Southern-Style Green Beans
4 slices bacon, chopped
1 pound fresh green beans, washed and ends trimmed
2 cups water
1 bouillon cube (vegetable or chicken)
Cooked the chopped bacon in a pot until crisp. Remove the bacon, leaving the bacon fat in the pot. Set the bacon aside. Add the green beans, water, and bouillon cube. Bring to a boil and then reduce the heat to medium-low. Cover and then cook for about 1 hour or until the green beans are very tender. Stir in the reserved bacon and serve.
Shown here: Southern-Style Green Beans alongside baked chicken and hashbrown casserole.
Fried okra reminds me of my childhood in Texas. We always grew okra in our garden and it seemed like we ate okra every day in summer. This is the absolute best fried okra recipe. Simple and to the point.
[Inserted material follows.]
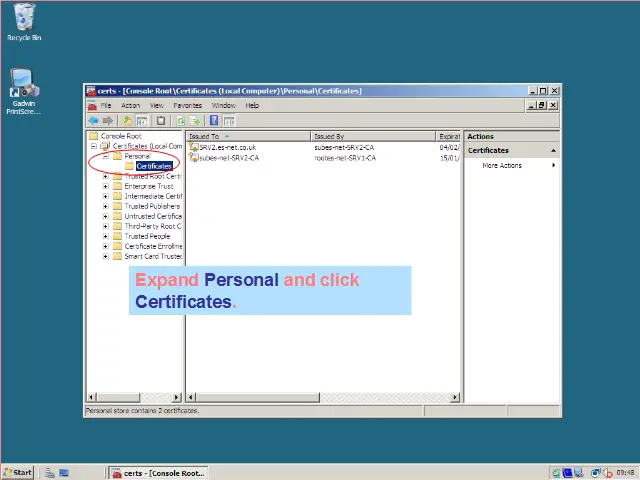The width and height of the screenshot is (640, 480).
Task: Open the Recycle Bin desktop icon
Action: [x=24, y=17]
The okra turns out crispy (and not slimy at all) every time. I recommend this recipe for anyone who has never tried okra before, or who thinks they don’t like okra. After having okra fried this way, you will love it.
Perfect Fried Okra
1 pound fresh okra
1 quart water
1/4 cup salt
oil for frying
Wash okra well; drain. Cut off stems and tips. Slice into small pieces.
Combine salt and water. I know it seems like a lot of salt, but trust me, the salt draws out the slime and helps make the end result crispy. Soak okra in salt water for 30 minutes. Drain okra in a colander. Rinse well (it will still be somewhat slimy, but that’s ok because it will allow the cornmeal to adhere) and drain again.
Roll the drained okra in enough cornmeal to coat all pieces.
Fry in batches in hot oil until golden and crisp. Drain on paper towels.